→ Instructions to follow
Update the items below so that "Instruction" is replaced by "Command" everywhere it appears, leaving everything else unchanged.

→ Target pointing data

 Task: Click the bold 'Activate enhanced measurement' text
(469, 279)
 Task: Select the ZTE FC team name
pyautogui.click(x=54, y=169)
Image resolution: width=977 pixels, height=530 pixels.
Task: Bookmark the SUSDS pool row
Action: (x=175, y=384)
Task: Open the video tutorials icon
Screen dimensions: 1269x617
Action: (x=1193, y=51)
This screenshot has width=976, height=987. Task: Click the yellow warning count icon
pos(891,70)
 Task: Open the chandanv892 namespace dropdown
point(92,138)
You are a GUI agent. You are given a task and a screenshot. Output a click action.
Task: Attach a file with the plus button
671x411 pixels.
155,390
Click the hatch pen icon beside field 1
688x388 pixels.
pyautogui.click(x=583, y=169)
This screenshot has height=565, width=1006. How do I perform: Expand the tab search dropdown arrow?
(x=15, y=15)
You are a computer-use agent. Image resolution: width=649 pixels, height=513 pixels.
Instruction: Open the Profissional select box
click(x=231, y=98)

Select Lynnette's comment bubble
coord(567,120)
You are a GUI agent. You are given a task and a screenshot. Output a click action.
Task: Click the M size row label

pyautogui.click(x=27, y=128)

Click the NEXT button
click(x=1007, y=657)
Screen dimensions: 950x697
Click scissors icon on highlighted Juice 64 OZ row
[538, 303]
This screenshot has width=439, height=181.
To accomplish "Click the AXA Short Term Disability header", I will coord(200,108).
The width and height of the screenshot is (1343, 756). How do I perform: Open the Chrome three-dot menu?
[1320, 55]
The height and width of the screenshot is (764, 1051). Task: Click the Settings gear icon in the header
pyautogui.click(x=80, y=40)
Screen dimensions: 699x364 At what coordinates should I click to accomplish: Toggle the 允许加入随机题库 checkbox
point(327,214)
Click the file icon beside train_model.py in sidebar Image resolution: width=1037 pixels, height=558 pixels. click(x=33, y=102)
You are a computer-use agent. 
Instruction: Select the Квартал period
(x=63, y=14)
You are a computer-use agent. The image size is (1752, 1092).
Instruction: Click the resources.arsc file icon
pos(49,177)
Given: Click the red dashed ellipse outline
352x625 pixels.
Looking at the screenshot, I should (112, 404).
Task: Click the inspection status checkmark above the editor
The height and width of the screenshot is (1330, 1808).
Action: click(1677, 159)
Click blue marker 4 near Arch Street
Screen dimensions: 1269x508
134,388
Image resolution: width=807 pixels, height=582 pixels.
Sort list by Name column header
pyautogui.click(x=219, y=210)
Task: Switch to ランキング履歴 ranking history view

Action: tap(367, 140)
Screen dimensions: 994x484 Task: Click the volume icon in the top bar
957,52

→ Answer in full
 Task: Click the bold 'Activate enhanced measurement' text
(469, 279)
 Task: Select the ZTE FC team name
pyautogui.click(x=54, y=169)
Image resolution: width=977 pixels, height=530 pixels.
Task: Bookmark the SUSDS pool row
Action: (x=175, y=384)
Task: Open the video tutorials icon
Screen dimensions: 1269x617
Action: (x=1193, y=51)
This screenshot has width=976, height=987. Task: Click the yellow warning count icon
pos(891,70)
 Task: Open the chandanv892 namespace dropdown
point(92,138)
You are a GUI agent. You are given a task and a screenshot. Output a click action.
Task: Attach a file with the plus button
671x411 pixels.
155,390
Click the hatch pen icon beside field 1
688x388 pixels.
pyautogui.click(x=583, y=169)
This screenshot has height=565, width=1006. How do I perform: Expand the tab search dropdown arrow?
(x=15, y=15)
You are a computer-use agent. Image resolution: width=649 pixels, height=513 pixels.
Command: Open the Profissional select box
click(x=231, y=98)

Select Lynnette's comment bubble
coord(567,120)
You are a GUI agent. You are given a task and a screenshot. Output a click action.
Task: Click the M size row label

pyautogui.click(x=27, y=128)

Click the NEXT button
click(x=1007, y=657)
Screen dimensions: 950x697
Click scissors icon on highlighted Juice 64 OZ row
[538, 303]
This screenshot has width=439, height=181.
To accomplish "Click the AXA Short Term Disability header", I will coord(200,108).
The width and height of the screenshot is (1343, 756). How do I perform: Open the Chrome three-dot menu?
[1320, 55]
The height and width of the screenshot is (764, 1051). Task: Click the Settings gear icon in the header
pyautogui.click(x=80, y=40)
Screen dimensions: 699x364 At what coordinates should I click to accomplish: Toggle the 允许加入随机题库 checkbox
point(327,214)
Click the file icon beside train_model.py in sidebar Image resolution: width=1037 pixels, height=558 pixels. click(x=33, y=102)
You are a computer-use agent. 
Command: Select the Квартал period
(x=63, y=14)
You are a computer-use agent. The image size is (1752, 1092).
Command: Click the resources.arsc file icon
pos(49,177)
Given: Click the red dashed ellipse outline
352x625 pixels.
Looking at the screenshot, I should (112, 404).
Task: Click the inspection status checkmark above the editor
The height and width of the screenshot is (1330, 1808).
Action: click(1677, 159)
Click blue marker 4 near Arch Street
Screen dimensions: 1269x508
134,388
Image resolution: width=807 pixels, height=582 pixels.
Sort list by Name column header
pyautogui.click(x=219, y=210)
Task: Switch to ランキング履歴 ranking history view

Action: tap(367, 140)
Screen dimensions: 994x484 Task: Click the volume icon in the top bar
957,52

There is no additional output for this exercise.